Task prompt =
Without the pictures, reproduce the records that follow exactly.

[Records from a data collection]
################

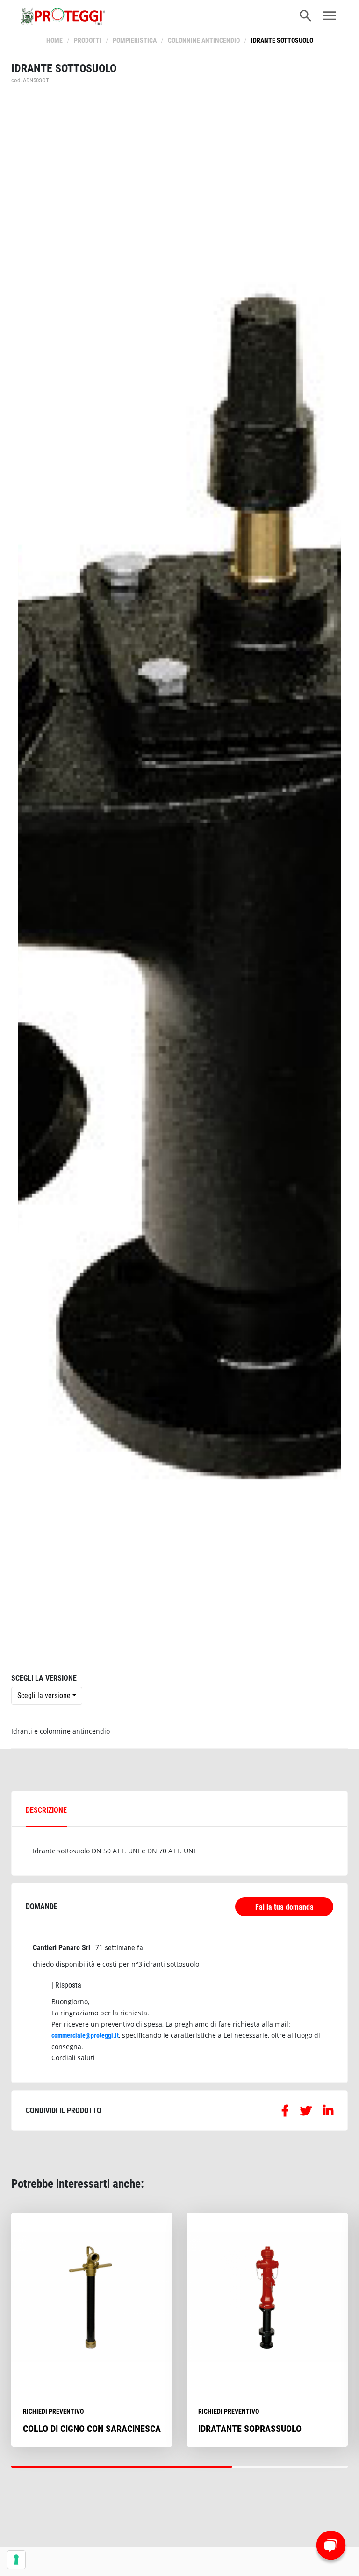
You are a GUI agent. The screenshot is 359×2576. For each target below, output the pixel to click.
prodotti (87, 40)
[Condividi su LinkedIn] (328, 2112)
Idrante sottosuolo (282, 40)
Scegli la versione (44, 1695)
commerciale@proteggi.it (85, 2035)
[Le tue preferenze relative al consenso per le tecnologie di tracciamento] (16, 2560)
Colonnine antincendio (204, 40)
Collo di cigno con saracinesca (92, 2428)
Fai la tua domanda (284, 1907)
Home (54, 40)
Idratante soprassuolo (250, 2428)
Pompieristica (135, 40)
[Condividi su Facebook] (285, 2112)
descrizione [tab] (46, 1810)
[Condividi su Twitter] (306, 2112)
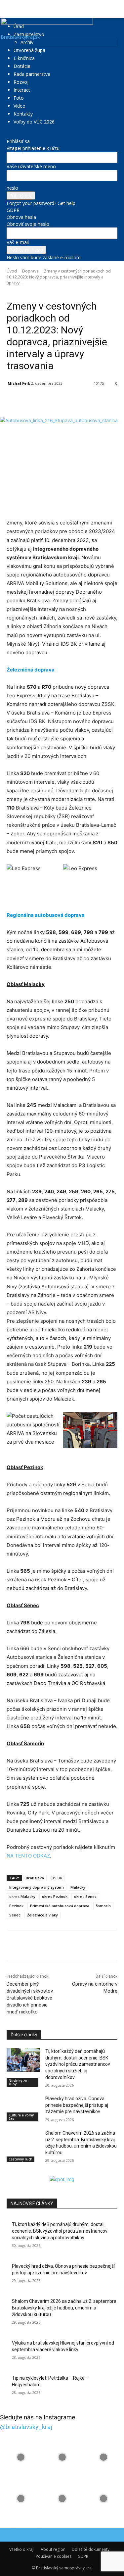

################

The answer =
You are a GUI agent. The screenshot is 359×2576. For each target below, output the pixel to click.
prodotti (87, 40)
[Condividi su LinkedIn] (328, 2112)
Idrante sottosuolo (282, 40)
Scegli la versione (44, 1695)
commerciale@proteggi.it (85, 2035)
[Le tue preferenze relative al consenso per le tecnologie di tracciamento] (16, 2560)
Colonnine antincendio (204, 40)
Collo di cigno con saracinesca (92, 2428)
Fai la tua domanda (284, 1907)
Home (54, 40)
Idratante soprassuolo (250, 2428)
Pompieristica (135, 40)
[Condividi su Facebook] (285, 2112)
descrizione [tab] (46, 1810)
[Condividi su Twitter] (306, 2112)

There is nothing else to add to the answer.